Kepercayaan tahap konjungtif muncul setelah usia setengah baya yakni usia 35 tahun sampai selanjutnya. Pada tahap ini, gambaran diri yang disusun oleh orang dewasa biasanya ditinjau kembali secara lebih kritis. Batas-batas diri, kepribadian, dan pandangan hidup yang sebelumnya telah ditetapkan dengan jelas, kini menjadi kabur dan seakan-akan kosong. Hal ini menyebabkan timbulnya kesadaran baru dan pengakuan kritis terhadap berbagai macam ketegangan yang dirasakan oleh pribadi dalam diri dan hidupnnya. Dalam tahap ini, pribadi mencapai suatu tingkat kepolosan kedua yang meresapi rasa tanggap baru terhadap segala arti simbol yang mengandung banyak dimensi (Cremers, 1995: 185-201).

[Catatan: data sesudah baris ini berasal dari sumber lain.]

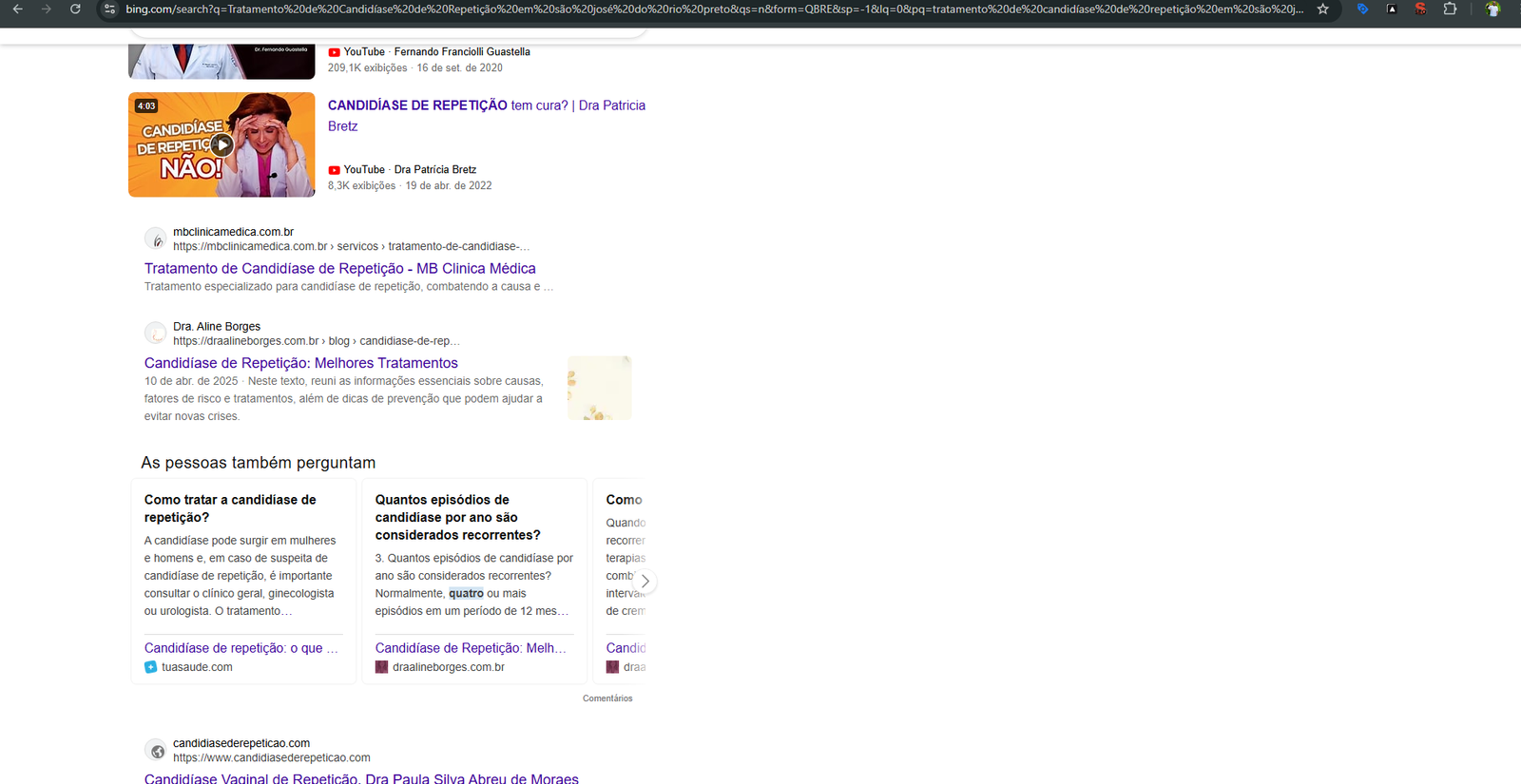Open the 'CANDIDÍASE DE REPETIÇÃO tem cura?' video link
Screen dimensions: 1521x784
(487, 115)

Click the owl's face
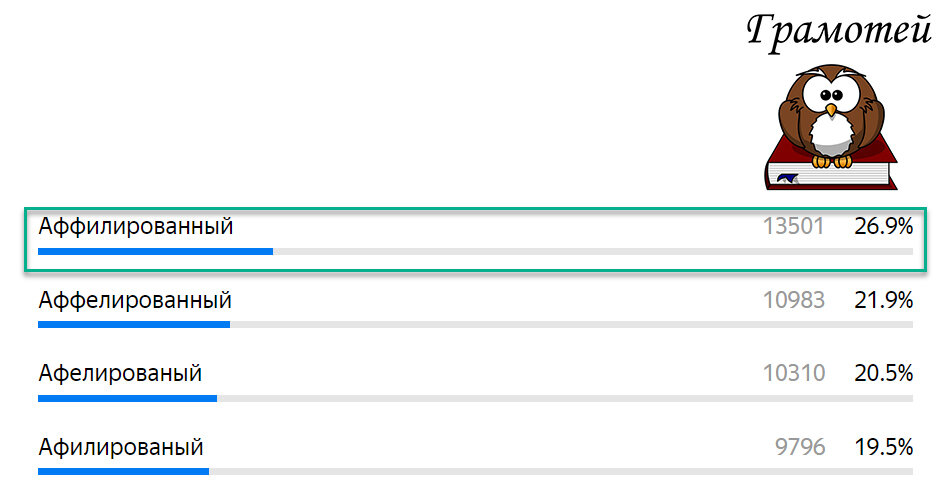tap(830, 100)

Seorang pribadi yang ada dalam tahap ini mulai menyadari bahwa dialog merupakan jalan untuk mengenal, menghormati pihak lain dan sekaligus

memperkaya imannya sendiri. Ini menunjukkan bahwa seseorang yang ada dalam tahap ini mampu melihat bahwa kenyataan sekitar memiliki keterkaitan satu dengan yang lain sehingga mampu meyakini bahwa Allah sebagai penopang hidup dan sebagai terang dari dalam (Heryatno, 2008: 79).

f. Tahap Yang Mengacu Pada Universalitas (30 tahun ke atas)

Pada tahap ini pribadi melepaskan diri sebagai pusat istimewa. Mereka mengosongkan diri tetapi sekaligus mengalami diri sebagai makhluk yang berakar dalam Tuhan dan daya kesatuan adanya. Dengan demikian, Tuhan dan daya kesatuan inilah yang menjadi inspirasi utama bagi dirinya. Artinya, dalam tahap ini orang tidak lagi hanya memikirkan dirinya sendiri, tetapi semakin menghayati dirinya untuk ikut hadir menjaga dan membawa perubahan di dalam dunia dan mampu mewujudkan Kerajaan Allah (Cremers, 1995:218-219).

Seseorang yang ada dalam tahap ini mampu mewujudkan cintakasih sejati tanpa pamrih dengan mampu mengatasi batas ego dan dapat berfokus pada yang transenden. Oleh karena itu, seseorang dengan rela mengabdikan seluruh hidupnya untuk membantu sesama, terutama mereka yang miskin, menderita, lemah, dan tertindas (Heryatno, 2008:79).